Bascically when i was younger i suffered years of emotional, physical and sexual abuse from my step-dad, he told me i was pathetic and stupid and no one cared about me so i might aswell do what he said, he also used to hit me with the closest object to him and he would sometimes hit me with his belt, usually across my back or the back of my legs, he would also use my arms as an ashtray, and put cigarettes out on my arms. When i was 12 he told me that smoking and drugs was good, and although people said it was bad, he was family and i was young and thought he was right so i started smoking ad using drugs, he would also make me drink, and that is the first time he raped me. After that he didnt really need me to be drunk, he would do it anyway, and sometimes it was just touching.
He gambled therefore he took alot of my mums money so in the end she made him leave, but she never knew what was happening to me.

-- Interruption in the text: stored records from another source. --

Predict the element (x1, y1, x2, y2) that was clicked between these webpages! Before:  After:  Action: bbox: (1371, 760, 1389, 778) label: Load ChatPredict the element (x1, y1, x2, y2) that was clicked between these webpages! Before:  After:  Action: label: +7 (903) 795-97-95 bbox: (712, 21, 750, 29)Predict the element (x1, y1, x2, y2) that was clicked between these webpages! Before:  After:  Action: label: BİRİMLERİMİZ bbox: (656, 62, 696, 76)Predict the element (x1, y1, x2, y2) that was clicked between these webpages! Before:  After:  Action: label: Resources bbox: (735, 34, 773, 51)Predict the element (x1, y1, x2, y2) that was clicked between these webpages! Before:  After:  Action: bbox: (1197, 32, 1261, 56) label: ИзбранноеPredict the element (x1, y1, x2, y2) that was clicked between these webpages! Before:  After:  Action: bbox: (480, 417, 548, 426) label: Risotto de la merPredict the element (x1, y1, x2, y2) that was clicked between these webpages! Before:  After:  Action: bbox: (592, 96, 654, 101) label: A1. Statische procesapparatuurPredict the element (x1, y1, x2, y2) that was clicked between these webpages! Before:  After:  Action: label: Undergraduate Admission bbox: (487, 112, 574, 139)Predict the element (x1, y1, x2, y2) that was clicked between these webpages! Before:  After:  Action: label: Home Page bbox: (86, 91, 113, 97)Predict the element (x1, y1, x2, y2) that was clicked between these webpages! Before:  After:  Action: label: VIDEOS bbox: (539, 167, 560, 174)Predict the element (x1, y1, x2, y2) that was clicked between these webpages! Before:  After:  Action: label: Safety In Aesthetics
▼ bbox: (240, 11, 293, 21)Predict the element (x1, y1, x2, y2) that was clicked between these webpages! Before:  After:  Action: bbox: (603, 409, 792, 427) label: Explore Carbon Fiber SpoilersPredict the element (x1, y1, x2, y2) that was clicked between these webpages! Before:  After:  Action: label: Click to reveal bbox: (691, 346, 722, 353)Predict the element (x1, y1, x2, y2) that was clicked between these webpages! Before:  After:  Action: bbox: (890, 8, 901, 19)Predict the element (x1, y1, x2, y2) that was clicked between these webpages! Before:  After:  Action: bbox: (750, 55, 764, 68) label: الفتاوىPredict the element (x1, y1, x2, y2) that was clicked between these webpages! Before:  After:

It is years on yet lately my mum has found a new boyfriend and they got engaged, and i refuse to be with the family, i eat alone, i stay in my room most of the time just staring at the walls, crying, just thinking about my life, and replaying things over and over. I am meant to be doing my GCSEs now but i am so distracted, i am failing them and i feel hopeless and guilty about everything that happened. I can't concentrate atall and i am forever daydreaming about how i cant get away from all of this. I have tried running away, and wish i could, i also have wanted to overdose sometimes when things get too tough yet i am scared of dying.
In the day i am so tired yet at night i cant sleep, i will just lay there. I feel so isolated from everyone, my family, my friends, and just life outside of this little bubble i live in. I now feel repulsed by even the thought of food and smoking, which i guess is good for the smoking yet that makes me angry and frustrated. I used to have hobbies, but its like now i dont have any anymore, and i dont want to do anything. I dont feel close to anyone, and i am losing all my friends because of this. I am so upset all te time and crying because i feel worthless. I dont like being in school atall because i like the quiet now and i like to be shut away from everything and hide so i often try to stay off school. I am also very scared of rejection and failure. I like to get drunkat the weekends just to take it away and forget but then i will wake up and it is all still there. And i am getting so frustrated lately that i will just shout out and scream and i dont care who is there to hear it.
I have also been getting more headaches and stomachaches and my whole body just aches and feels tired.
I am soo sorry that this was really long but i have so much bothering me right now and i just really dont know whats wrong with me. I need help, thankyou!!